# Pandas
When working with data, as a Data Scientist, the quantity and structure can significantly vary. Therefore it is a common practice as part of the __Data Exploration__ phase, to lay it out in a tabular structure. The resultant "table" contains the different variables (__columns__) and every observation of those variables (__rows__). So to start working with this tabular structure in Python, we can leverage the two-dimensional numpy array or a dictionary.

The problem with using the numpy array is that the array can only contain elements of the same data type and as mentioned at the outset, massive quantities of data hardly ever have the same types of data. Added to that, although the dictionaly can contain differnt data types, its structure can be difficult to view and manipulate programatically.

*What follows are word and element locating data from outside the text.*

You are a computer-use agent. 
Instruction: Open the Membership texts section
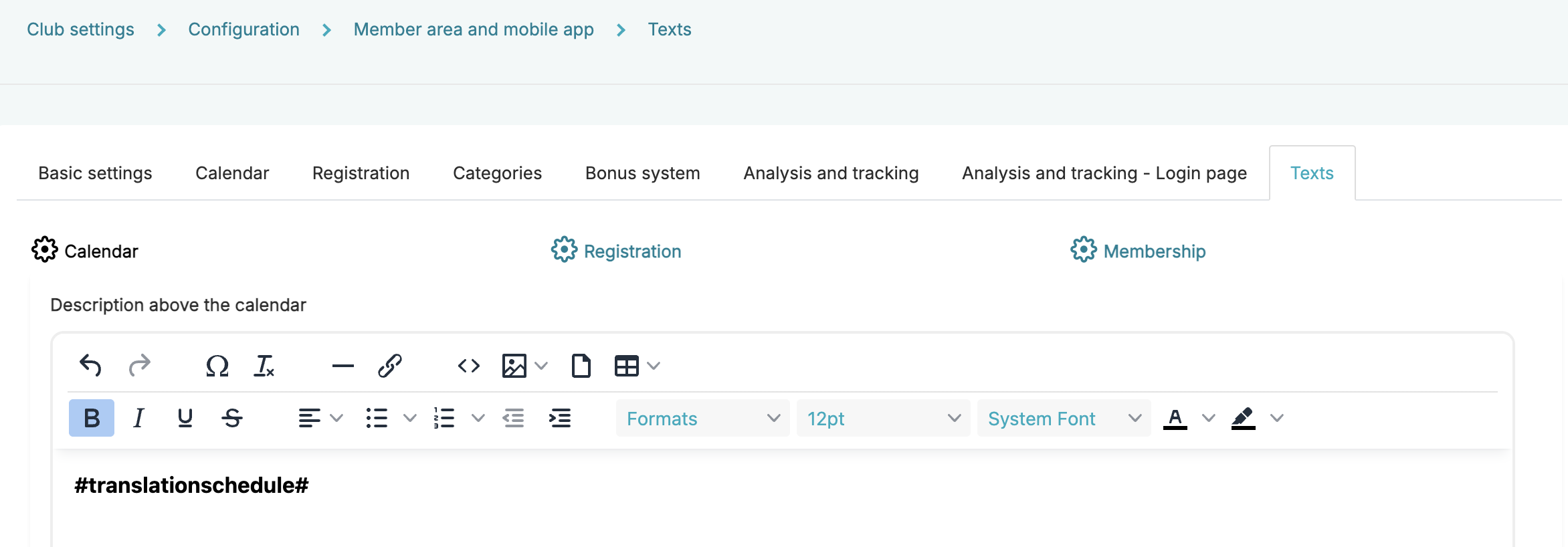[1153, 251]
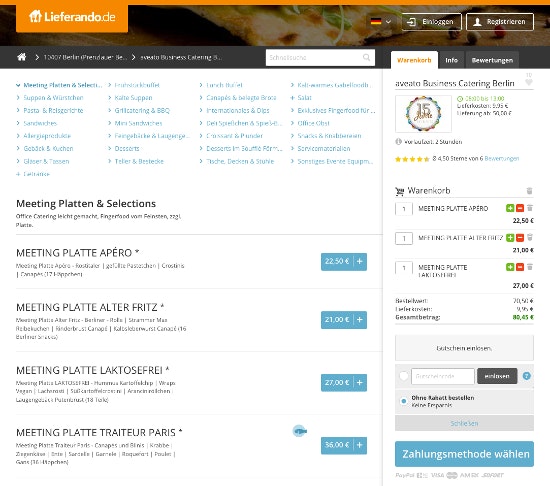The image size is (550, 486).
Task: Click the Schnellsuche input field
Action: (314, 58)
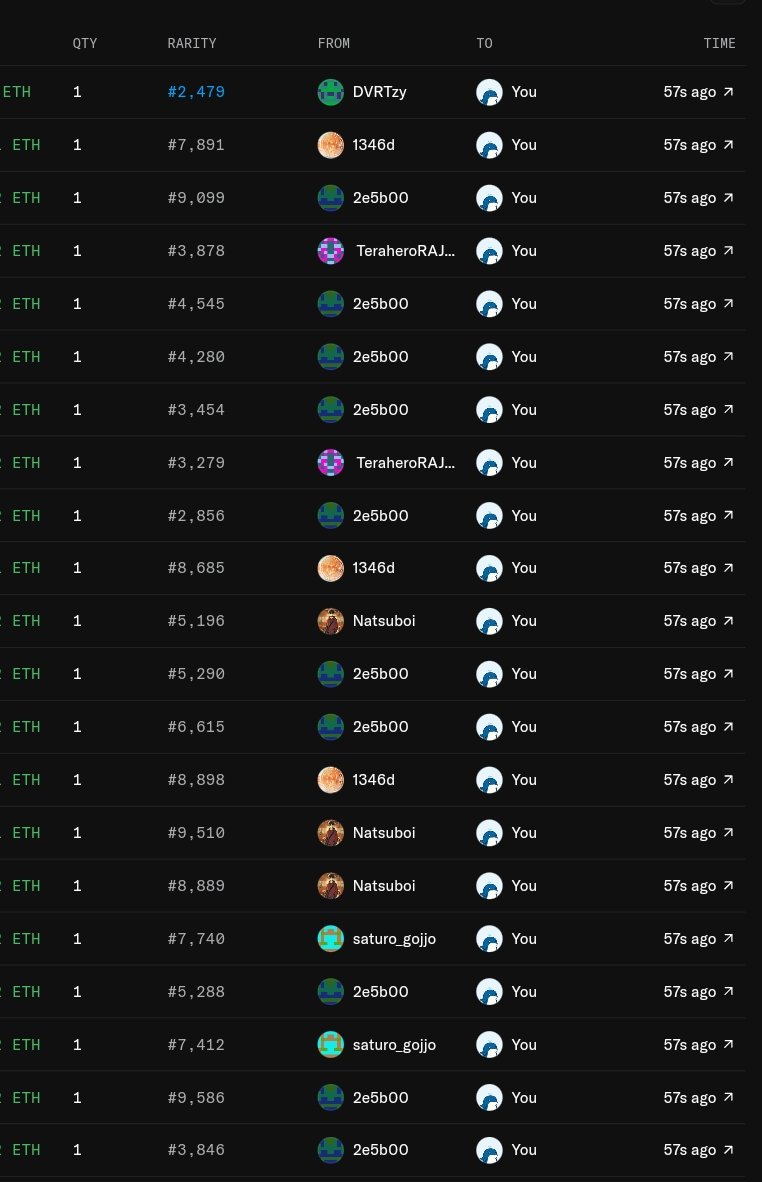This screenshot has height=1182, width=762.
Task: Open the blue rarity link #2,479
Action: (196, 92)
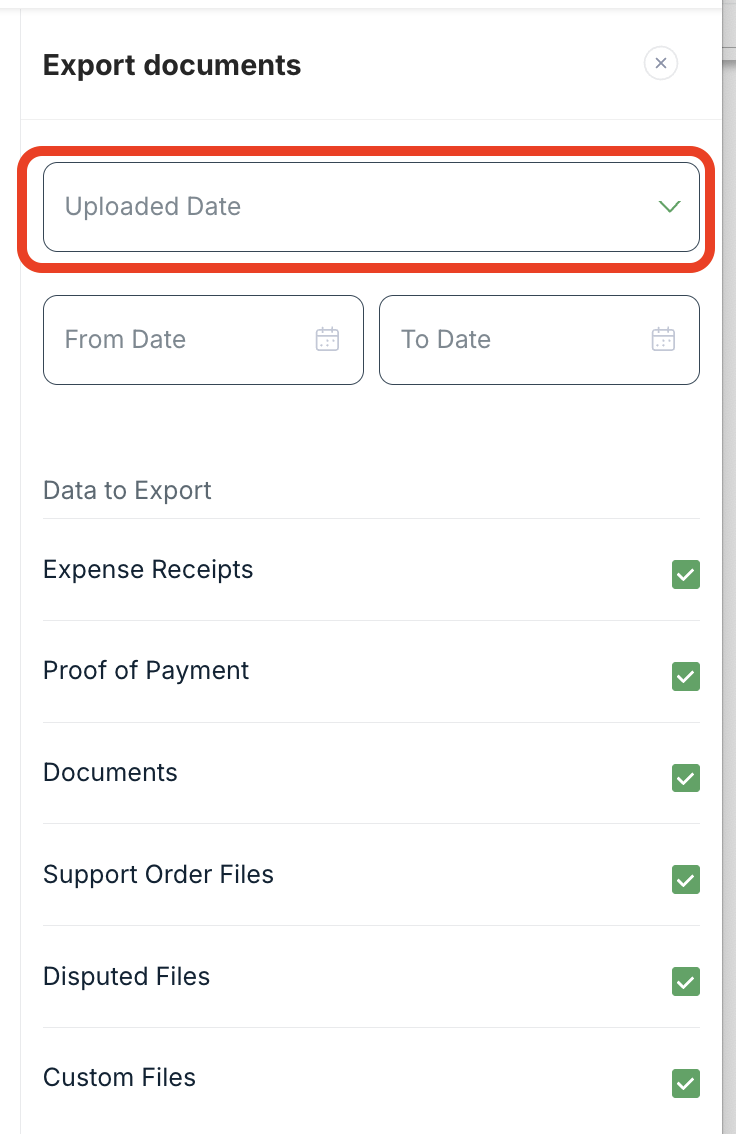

Therefore, a better option is to use the __Pandas__ package. Pandas is a high level data manipulation tool that is built on top of the numpy package. Compared to numpy it is significantly more "high-level", meaning that it's far easier to view and manipulate data because tabular data is stored in a DataFrame. The DataFrame is one of Pandas' most important data structures, it's basically a way to store tabular data, where we can label the rows and the columns. One way to build a DataFrame is from a Python dictionary. The following example shows how to manually create a [__BRICS__](https://en.wikipedia.org/wiki/BRICS) DataFrame from a python dictionary.

In [1]:
# Create the brics dictionary
dict = {
    "country":["Brazil", "Russia", "India",
               "China", "South Africa"],
    "capital":["Brasilia", "Moscow", "New Delhi",
               "Beijing", "Pretoria"],
    "area":[8.516, 17.10, 3.286, 9.597, 1.221],
    "population":[200.4, 143.5, 1252, 1357, 52.98]
}

# Import Pandas
import pandas as pd

# Create the brics dataframe
brics = pd.DataFrame(dict)
brics

Unnamed: 0,area,capital,country,population
0,8.516,Brasilia,Brazil,200.4
1,17.1,Moscow,Russia,143.5
2,3.286,New Delhi,India,1252.0
3,9.597,Beijing,China,1357.0
4,1.221,Pretoria,South Africa,52.98


The code above highlights some of the complexity already mentioned. When creating the dictionary, we are creating __`<key:value>`__ pairs, without any tabular structure for future manipulations. We are manually structuring the data so that the __Keys__ are the column labels and __values__ are the corresponding colum data in list form, with each list having a specific data type. Although this seems somewhat straight forward, it can very difficult to create this at scale. 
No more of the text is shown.